Chanan Yablonka, 42 anni, è stata uccisa il 7 ottobre mentre cercava di fuggire dal festival musicale Nova, teatro di un massacro da parte dei commando di Hamas che ha provocato la morte di 364 persone.

In una settimana, l’esercito israeliano ha annunciato la morte di otto ostaggi presunti vivi, cinque israeliani, due tailandesi e un franco-messicano, e ha riportato in Israele i corpi di sette persone, i cui resti erano trattenuti dal 7 ottobre a Gaza. .

Decine di parenti in ostaggio si sono riuniti davanti alla casa dei genitori di Chanan Yablonka per una marcia silenziosa verso il cimitero Kyriat Shaoul di Tel Aviv. Attorno a loro, migliaia di persone camminavano sventolando bandiere israeliane.

Sulla scia del carro funebre la folla compatta applaude.

“Dobbiamo riportare tutti a casa”, dice Avivit Yablonka, che dedica questa marcia a suo fratello e chiede “il rilascio di tutti gli ostaggi”.

“Sono ottimista, ci sono ostaggi morti e vivi, e devono tornare tutti”, continua questa sorella in lutto.

“Continuerò a sorridere nonostante il dolore (…) Volevo abbracciarti e devo separarmi da te”, ha poi detto durante la sepoltura.

Il cantante israeliano Tamir Grinberg ha cantato “Coming Home” per “tutti gli ostaggi” prima che la folla accompagnasse il defunto alla sua ultima dimora.

La guerra nella Striscia di Gaza è iniziata il 7 ottobre dopo l’attacco sul suolo israeliano da parte di commando di Hamas infiltrati da Gaza, che ha provocato la morte di oltre 1.170 persone, in maggioranza civili, secondo un conteggio effettuato dall’AFP su dati ufficiali israeliani.

“Non mi arrendo.”

Quel giorno furono prese in ostaggio nel territorio palestinese anche 252 persone. Dopo una tregua nel mese di novembre che ha permesso il rilascio di un centinaio di persone, a Gaza sono ancora detenuti 121 ostaggi, di cui 37 morti, secondo l’esercito.

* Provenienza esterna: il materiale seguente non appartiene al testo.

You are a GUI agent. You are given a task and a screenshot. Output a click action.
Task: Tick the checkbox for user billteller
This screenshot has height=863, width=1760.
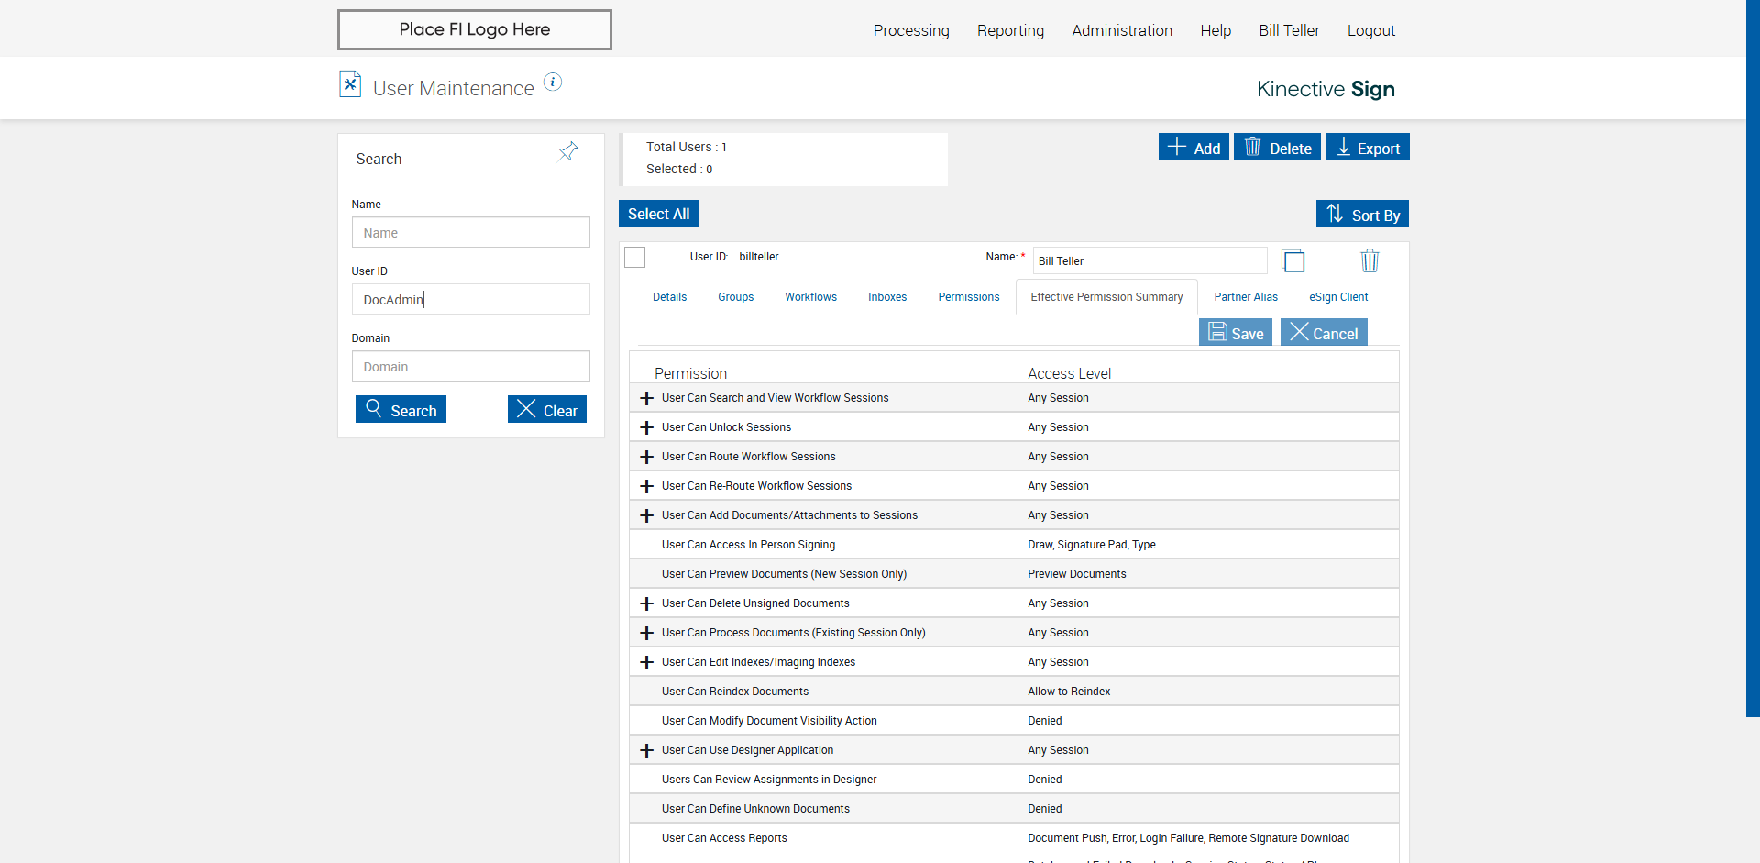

In risposta, l’esercito israeliano ha lanciato un’offensiva devastante nel territorio palestinese, che ha causato almeno 35.903 morti, soprattutto civili, secondo i dati del Ministero della Sanità del governo della Striscia di Gaza governato da Hamas dal 2007. .

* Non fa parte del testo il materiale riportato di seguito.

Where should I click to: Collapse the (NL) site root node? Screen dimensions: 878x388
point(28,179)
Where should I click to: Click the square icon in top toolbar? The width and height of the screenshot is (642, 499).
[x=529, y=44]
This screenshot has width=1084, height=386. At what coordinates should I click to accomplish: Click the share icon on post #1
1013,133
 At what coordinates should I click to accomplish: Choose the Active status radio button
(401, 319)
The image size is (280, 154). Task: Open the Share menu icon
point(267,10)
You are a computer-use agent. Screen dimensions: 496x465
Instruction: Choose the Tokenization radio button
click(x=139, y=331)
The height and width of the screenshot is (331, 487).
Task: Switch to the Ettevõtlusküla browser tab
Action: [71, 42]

Interrogata dall’AFP pochi giorni prima di apprendere della morte di suo fratello, la signora Yablonka, 48 anni, ha detto di avere “paura” di tale notizia.

Il giorno prima era al funerale di Ron Benjamin, che secondo le informazioni dell’esercito era stato catturato nello stesso luogo di suo fratello.

“Ho paura, vado da un funerale all’altro, ho tanta paura, ma ho speranza, non mi arrendo”, ha detto.

Padre di due figli, Chanan Yablonka ha giocato in gioventù per la squadra di calcio Hapoel Tel-Aviv, di cui è rimasto tifoso.

La sua famiglia non aveva avuto alcun segno di vita dal 7 ottobre ed era stata informata che si trovava a Gaza 90 giorni dopo la sua scomparsa.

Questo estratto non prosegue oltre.